▸ **TASK DESCRIPTION**: Below are records with pictures; copy word for word only the lines between the line with "Task: Click the Filters funnel icon" and the line with "Click the info icon beside Running processes", inclusive, and drop the pictures.

▸ **PROVIDED MATERIAL**:
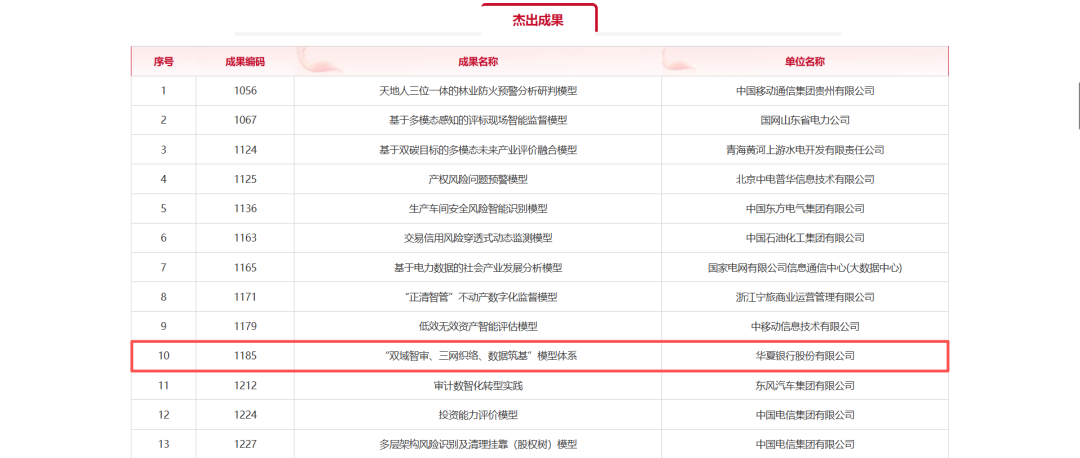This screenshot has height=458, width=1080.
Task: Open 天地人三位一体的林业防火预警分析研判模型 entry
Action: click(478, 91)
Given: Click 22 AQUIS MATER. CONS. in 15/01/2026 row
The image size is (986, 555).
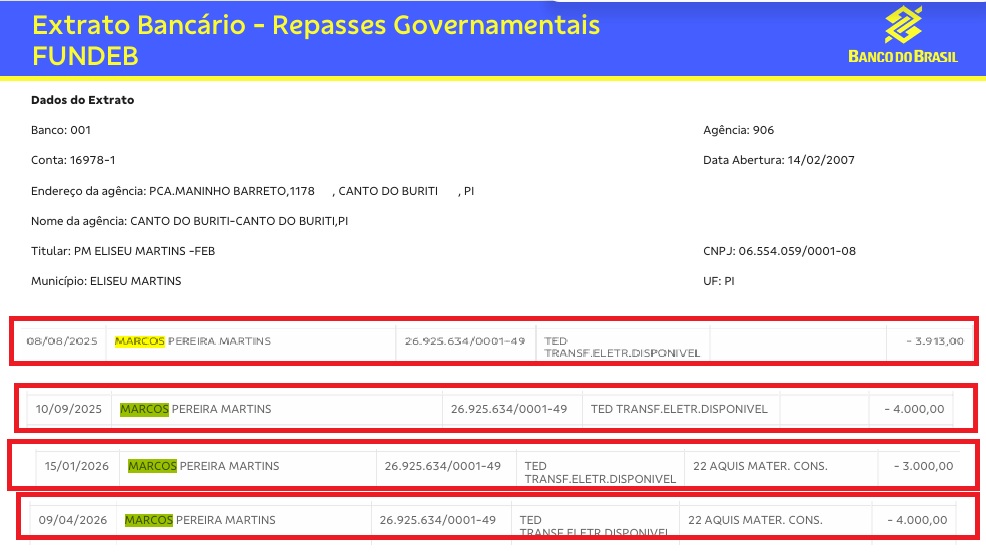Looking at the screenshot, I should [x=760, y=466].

---

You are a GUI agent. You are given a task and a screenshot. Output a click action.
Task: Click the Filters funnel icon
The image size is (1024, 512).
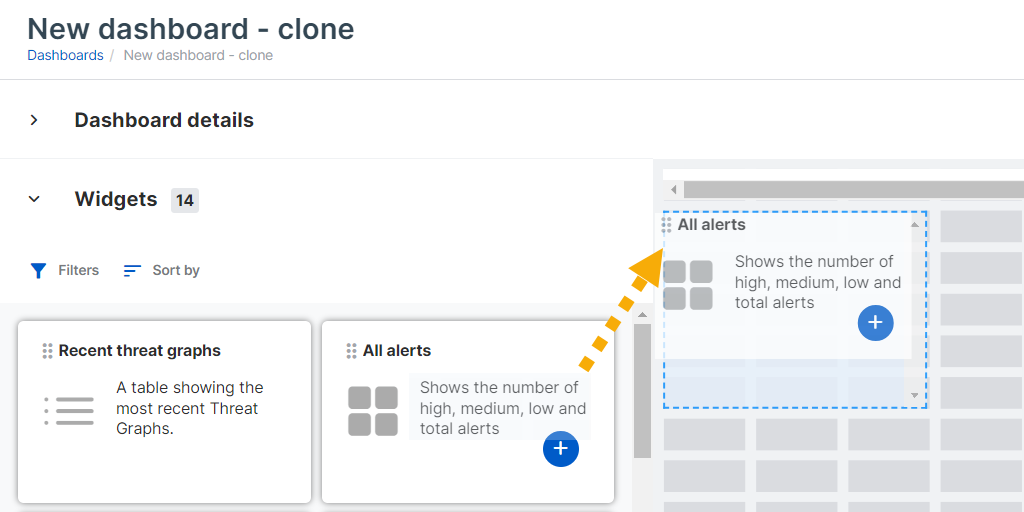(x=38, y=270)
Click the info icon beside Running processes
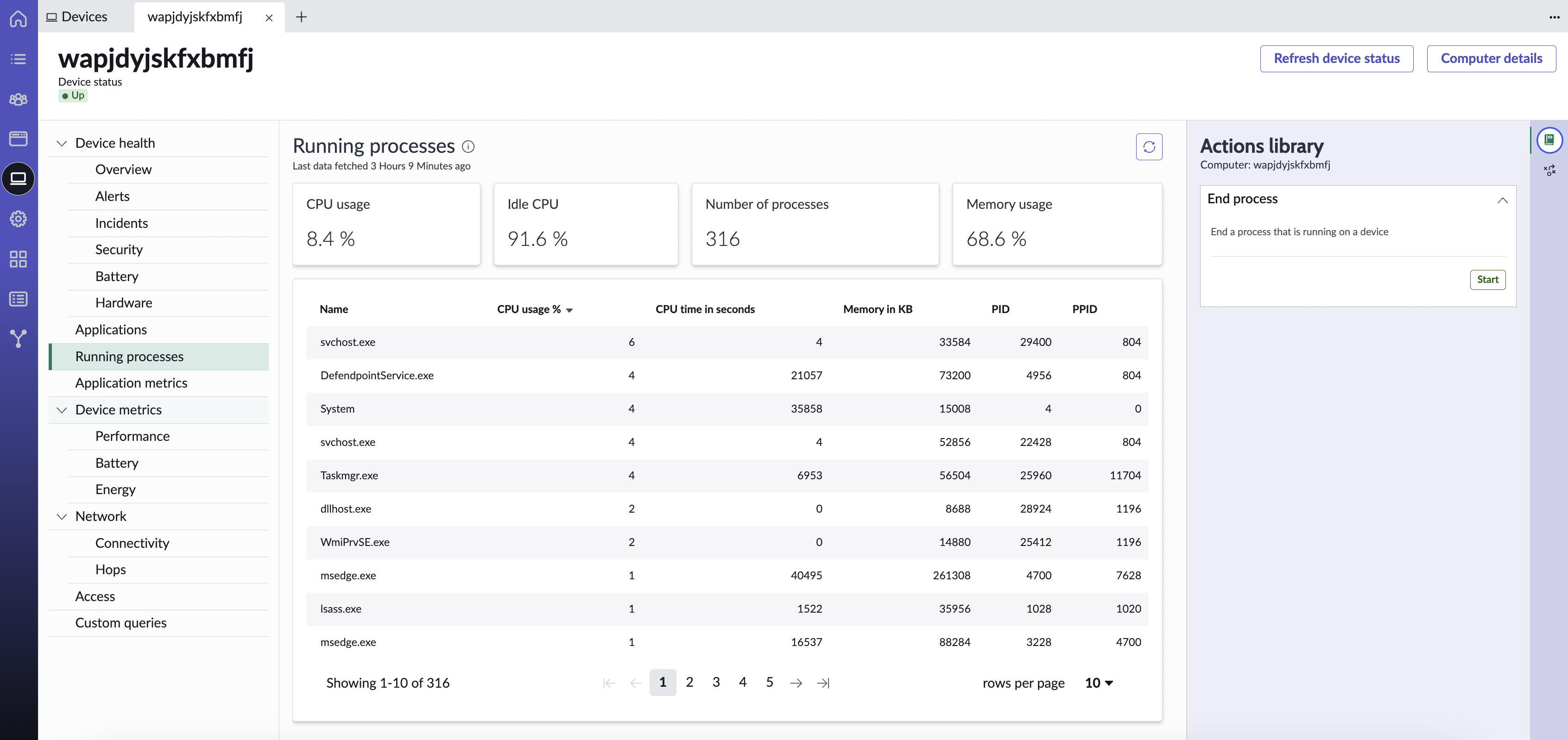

==

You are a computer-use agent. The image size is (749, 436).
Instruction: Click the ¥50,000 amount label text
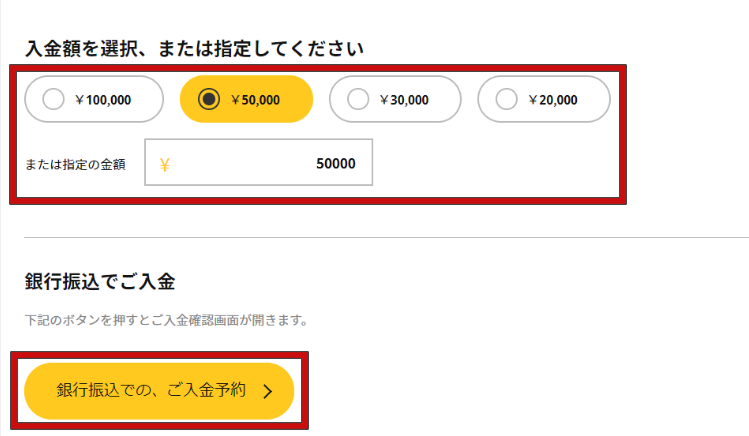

▸ **TASK RESULT**:
Task: Click the Filters funnel icon
The image size is (1024, 512).
(x=38, y=270)
Click the info icon beside Running processes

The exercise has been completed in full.